**SHORT PROBLEM**. Copy the material below, requests included, from the line with "Task: Toggle bold formatting" through the end. In the answers, add 131 to every coordinate.

Source records
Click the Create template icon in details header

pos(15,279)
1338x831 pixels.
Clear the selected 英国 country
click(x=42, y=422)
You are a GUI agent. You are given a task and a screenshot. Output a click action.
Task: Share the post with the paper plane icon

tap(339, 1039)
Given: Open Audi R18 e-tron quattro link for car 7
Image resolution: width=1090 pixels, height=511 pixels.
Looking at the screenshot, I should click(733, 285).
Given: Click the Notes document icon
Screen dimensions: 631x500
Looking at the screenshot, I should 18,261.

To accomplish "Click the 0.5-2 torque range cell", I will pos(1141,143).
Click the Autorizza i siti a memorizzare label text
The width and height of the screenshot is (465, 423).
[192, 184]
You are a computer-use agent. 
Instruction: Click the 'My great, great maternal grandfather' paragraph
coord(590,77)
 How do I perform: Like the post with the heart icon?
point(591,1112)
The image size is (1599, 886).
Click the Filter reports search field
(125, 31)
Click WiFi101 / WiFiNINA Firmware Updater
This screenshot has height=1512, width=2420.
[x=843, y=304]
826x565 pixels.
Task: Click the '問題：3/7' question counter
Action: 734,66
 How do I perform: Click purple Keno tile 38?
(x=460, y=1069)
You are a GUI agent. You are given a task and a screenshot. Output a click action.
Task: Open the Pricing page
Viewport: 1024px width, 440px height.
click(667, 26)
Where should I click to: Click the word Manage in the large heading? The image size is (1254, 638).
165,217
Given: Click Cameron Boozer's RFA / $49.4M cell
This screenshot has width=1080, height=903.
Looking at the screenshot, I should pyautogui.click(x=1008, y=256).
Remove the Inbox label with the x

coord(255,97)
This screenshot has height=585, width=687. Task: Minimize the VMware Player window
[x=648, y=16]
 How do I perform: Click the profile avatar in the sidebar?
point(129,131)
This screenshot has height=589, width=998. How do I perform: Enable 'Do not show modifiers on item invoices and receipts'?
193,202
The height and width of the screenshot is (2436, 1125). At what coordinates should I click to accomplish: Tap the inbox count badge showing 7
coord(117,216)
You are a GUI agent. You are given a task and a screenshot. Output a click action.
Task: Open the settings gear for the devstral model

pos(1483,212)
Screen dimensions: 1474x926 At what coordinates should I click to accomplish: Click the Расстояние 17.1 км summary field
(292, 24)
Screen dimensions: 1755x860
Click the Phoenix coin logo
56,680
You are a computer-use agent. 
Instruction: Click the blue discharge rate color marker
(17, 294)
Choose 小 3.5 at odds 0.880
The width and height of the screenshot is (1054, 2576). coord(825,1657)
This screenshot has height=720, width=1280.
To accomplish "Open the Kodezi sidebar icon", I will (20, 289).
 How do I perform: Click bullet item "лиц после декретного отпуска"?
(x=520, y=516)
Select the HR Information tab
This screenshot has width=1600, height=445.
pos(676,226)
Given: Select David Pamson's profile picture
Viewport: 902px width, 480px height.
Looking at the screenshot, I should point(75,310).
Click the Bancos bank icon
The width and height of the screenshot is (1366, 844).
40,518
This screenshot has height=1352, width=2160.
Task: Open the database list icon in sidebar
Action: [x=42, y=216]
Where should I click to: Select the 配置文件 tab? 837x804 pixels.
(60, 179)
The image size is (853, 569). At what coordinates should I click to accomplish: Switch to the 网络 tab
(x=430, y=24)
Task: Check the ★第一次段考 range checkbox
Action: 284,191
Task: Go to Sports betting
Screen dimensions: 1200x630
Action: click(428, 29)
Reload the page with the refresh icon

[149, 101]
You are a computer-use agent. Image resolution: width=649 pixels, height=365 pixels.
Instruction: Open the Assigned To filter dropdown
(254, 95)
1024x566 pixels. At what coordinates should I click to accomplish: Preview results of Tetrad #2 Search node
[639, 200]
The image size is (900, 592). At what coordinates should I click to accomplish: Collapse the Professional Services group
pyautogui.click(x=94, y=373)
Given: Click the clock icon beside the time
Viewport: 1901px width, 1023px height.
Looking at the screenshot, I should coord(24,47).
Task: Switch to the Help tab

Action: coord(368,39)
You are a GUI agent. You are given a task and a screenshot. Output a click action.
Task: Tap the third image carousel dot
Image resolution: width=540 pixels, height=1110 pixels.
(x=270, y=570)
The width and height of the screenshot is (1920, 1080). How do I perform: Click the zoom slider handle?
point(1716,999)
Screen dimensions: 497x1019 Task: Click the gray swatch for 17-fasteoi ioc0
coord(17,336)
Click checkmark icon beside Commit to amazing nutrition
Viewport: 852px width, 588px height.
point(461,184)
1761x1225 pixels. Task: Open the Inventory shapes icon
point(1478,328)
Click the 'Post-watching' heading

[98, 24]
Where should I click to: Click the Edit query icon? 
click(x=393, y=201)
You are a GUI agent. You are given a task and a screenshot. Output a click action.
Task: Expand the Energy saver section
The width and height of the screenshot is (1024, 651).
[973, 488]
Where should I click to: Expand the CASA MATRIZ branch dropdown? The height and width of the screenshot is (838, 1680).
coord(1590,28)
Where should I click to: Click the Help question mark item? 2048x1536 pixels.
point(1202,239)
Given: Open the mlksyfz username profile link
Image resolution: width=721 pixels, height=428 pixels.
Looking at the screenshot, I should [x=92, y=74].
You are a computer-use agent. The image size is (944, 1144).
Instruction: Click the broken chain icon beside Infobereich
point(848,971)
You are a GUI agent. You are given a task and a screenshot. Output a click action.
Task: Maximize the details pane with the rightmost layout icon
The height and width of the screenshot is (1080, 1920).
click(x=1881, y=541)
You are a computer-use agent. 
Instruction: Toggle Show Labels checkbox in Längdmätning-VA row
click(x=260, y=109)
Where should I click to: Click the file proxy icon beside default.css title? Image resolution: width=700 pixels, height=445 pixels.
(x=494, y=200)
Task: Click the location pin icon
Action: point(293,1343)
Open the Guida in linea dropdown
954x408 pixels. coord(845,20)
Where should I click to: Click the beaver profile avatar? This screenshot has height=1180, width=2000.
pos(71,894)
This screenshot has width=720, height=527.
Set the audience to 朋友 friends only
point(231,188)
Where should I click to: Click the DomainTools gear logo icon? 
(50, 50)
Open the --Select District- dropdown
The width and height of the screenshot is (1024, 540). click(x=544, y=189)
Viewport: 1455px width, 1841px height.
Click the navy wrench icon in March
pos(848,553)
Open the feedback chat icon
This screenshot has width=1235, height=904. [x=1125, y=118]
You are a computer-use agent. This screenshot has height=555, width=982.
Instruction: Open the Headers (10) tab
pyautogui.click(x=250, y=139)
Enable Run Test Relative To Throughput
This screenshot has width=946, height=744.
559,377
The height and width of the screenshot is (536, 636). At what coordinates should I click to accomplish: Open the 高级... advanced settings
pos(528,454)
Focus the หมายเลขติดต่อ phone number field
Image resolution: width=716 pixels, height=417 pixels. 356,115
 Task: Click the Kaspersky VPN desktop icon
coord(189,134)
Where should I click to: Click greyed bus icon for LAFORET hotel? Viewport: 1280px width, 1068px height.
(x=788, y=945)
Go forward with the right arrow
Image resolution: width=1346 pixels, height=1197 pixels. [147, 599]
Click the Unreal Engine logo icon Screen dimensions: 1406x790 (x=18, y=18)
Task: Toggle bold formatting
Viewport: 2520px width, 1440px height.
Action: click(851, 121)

**RESULT OF THE EXERCISE**.
Task: Toggle bold formatting
Viewport: 2520px width, 1440px height.
Action: click(982, 252)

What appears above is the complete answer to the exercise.